When Hiram’s incredible gift of memory is brought to his father’s attention, the boy is taken from the fields and instilled in the house as his half-brother’s slave until a cold and rainy night, when the brothers are traveling by carriage over a bridge and an unfortunate accident occurs. Both boys are pitched into the ice-cold river below. Hiram, and only Hiram, survives and is able to survive because at a moment just before impact, he is given an image of his mother, an image that is surrounded by a blue light that leads him to safety.

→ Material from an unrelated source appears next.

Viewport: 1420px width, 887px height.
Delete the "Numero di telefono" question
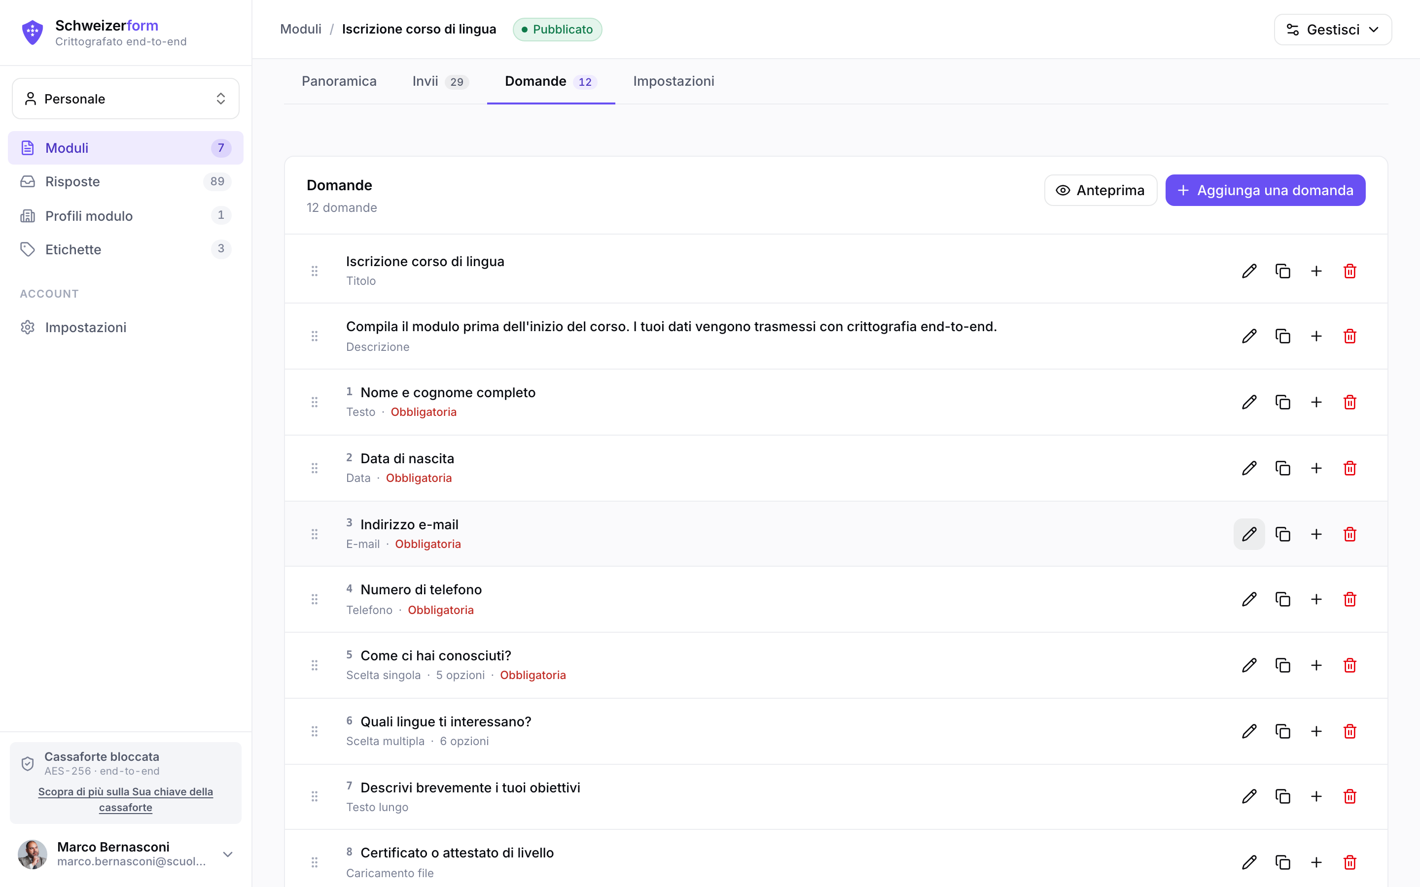point(1350,599)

Hiram realizes the blue light came from somewhere inside himself and that his ability to “conduct” himself to safety is another valuable gift, but not one he is able to understand or control. He also knows that the memory of his mother is fleeting and is once again gone.

It is not until after Hiram has undergone a series of horrendous events, not until after he runs away, reaches Philadelphia, and becomes an agent of the underground railroad, that he returns to Lockless and finds, among his father’s possessions, a necklace that belonged to his mother.

And, with this, Coates shows us how, although trauma erases memory, a single object – a necklace, a hairbrush, a vehicle, or even an intersection, can trigger memory, can transport and connect us to an individual who was lost to us. And, finally, if what Coates wrote in the novel is true - that “to forget is to truly slave,” then to remember is to be truly free.